## Task brief
For the records below, say how many lines contain the string "computer". Give no other text.

(Saved data entries)
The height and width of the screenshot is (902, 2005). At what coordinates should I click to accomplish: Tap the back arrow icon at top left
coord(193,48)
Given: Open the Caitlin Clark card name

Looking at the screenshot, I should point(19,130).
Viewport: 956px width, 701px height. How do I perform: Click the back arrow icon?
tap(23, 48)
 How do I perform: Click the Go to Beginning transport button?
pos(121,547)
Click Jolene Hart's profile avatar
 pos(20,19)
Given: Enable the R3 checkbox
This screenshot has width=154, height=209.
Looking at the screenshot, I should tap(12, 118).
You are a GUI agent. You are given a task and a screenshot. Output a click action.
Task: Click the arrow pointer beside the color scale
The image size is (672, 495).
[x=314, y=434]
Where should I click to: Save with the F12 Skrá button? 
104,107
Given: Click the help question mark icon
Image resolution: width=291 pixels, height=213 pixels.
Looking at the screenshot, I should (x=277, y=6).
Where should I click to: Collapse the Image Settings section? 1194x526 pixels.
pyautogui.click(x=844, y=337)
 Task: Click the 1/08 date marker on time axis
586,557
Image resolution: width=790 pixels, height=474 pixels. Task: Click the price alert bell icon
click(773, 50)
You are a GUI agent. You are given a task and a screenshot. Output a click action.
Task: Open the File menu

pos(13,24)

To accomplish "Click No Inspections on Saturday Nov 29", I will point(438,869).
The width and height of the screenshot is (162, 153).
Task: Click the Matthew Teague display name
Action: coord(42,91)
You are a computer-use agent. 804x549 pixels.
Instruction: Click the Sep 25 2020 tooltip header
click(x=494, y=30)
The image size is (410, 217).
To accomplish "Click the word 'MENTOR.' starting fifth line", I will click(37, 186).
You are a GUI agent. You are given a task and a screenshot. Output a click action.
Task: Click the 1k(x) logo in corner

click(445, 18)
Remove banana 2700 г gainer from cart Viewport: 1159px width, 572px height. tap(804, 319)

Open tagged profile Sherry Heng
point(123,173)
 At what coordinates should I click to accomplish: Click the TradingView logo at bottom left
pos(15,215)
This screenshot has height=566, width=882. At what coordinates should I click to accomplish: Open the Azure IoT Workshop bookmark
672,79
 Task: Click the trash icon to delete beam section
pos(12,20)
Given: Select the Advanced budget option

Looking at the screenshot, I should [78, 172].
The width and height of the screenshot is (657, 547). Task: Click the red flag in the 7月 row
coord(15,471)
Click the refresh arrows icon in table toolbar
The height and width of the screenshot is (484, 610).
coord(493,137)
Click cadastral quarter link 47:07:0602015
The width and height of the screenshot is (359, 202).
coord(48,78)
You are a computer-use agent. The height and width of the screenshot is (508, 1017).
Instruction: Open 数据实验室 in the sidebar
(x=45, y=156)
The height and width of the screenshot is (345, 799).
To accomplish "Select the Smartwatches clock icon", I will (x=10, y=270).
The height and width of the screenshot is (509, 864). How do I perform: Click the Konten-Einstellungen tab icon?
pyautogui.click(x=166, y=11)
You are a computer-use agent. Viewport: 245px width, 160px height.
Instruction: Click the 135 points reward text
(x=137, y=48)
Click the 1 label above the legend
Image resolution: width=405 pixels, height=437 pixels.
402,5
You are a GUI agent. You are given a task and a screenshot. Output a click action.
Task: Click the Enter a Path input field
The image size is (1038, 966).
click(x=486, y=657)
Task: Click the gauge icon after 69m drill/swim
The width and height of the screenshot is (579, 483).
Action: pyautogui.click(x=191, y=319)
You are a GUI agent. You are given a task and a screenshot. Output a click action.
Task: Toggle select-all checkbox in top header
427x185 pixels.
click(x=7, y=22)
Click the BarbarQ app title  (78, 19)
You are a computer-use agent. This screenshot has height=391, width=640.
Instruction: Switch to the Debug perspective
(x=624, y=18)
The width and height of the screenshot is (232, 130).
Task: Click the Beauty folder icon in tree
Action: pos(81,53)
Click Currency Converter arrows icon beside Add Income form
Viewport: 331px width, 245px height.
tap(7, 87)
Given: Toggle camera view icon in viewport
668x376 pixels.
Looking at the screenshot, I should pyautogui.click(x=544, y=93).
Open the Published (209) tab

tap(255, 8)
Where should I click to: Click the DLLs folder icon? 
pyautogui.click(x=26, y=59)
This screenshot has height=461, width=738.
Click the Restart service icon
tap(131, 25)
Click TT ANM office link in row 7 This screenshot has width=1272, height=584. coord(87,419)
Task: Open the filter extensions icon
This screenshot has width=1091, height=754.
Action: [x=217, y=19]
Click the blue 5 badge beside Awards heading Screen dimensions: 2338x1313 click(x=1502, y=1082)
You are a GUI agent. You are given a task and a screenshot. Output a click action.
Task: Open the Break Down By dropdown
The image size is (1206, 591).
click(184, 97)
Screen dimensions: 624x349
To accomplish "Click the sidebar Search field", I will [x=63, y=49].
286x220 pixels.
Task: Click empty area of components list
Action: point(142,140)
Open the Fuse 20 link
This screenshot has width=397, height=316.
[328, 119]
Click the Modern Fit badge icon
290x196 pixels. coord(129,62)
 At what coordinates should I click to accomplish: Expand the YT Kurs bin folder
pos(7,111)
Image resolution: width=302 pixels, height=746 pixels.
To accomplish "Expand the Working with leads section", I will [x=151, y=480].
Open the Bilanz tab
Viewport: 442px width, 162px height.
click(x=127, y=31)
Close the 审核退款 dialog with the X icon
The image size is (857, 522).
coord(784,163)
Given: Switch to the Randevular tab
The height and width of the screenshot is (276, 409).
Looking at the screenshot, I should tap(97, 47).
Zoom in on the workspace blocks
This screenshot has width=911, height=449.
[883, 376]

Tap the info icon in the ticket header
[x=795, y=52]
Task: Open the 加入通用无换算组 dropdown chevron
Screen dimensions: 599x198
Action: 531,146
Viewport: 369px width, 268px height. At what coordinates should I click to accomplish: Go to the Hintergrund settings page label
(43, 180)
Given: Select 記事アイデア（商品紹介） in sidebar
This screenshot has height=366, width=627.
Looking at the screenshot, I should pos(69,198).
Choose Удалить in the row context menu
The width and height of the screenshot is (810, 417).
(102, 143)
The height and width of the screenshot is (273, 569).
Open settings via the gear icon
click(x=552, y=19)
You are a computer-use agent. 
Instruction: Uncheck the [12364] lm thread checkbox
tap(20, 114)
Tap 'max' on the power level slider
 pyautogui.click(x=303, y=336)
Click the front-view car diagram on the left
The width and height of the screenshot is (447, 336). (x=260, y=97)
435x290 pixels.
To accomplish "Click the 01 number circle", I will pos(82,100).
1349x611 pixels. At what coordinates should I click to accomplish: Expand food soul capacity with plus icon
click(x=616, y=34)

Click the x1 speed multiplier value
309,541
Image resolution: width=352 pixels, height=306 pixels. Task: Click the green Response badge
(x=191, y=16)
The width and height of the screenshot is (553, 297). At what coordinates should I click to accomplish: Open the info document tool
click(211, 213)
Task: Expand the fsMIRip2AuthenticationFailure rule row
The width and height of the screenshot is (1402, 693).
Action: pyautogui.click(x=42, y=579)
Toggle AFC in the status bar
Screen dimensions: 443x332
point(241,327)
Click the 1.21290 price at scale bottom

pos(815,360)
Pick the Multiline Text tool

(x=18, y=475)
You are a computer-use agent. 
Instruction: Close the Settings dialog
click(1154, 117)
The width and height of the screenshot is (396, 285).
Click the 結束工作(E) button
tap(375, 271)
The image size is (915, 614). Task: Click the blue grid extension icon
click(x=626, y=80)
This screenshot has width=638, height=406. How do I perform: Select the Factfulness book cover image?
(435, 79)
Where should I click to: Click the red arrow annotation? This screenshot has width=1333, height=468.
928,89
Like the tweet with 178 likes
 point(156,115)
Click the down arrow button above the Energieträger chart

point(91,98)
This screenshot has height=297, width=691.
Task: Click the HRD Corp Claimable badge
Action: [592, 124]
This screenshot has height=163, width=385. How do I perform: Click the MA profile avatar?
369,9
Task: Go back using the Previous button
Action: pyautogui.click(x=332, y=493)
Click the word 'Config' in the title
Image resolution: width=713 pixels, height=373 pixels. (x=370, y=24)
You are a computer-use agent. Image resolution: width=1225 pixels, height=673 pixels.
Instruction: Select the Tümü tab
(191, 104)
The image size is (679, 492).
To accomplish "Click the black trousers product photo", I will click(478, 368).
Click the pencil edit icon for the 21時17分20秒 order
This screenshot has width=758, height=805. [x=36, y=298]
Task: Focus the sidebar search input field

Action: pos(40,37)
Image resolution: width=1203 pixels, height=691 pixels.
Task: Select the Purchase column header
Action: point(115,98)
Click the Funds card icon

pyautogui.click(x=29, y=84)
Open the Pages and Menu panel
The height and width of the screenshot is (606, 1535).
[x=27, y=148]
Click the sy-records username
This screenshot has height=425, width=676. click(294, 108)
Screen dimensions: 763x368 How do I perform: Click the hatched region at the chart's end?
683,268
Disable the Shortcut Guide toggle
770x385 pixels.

## Answer space
7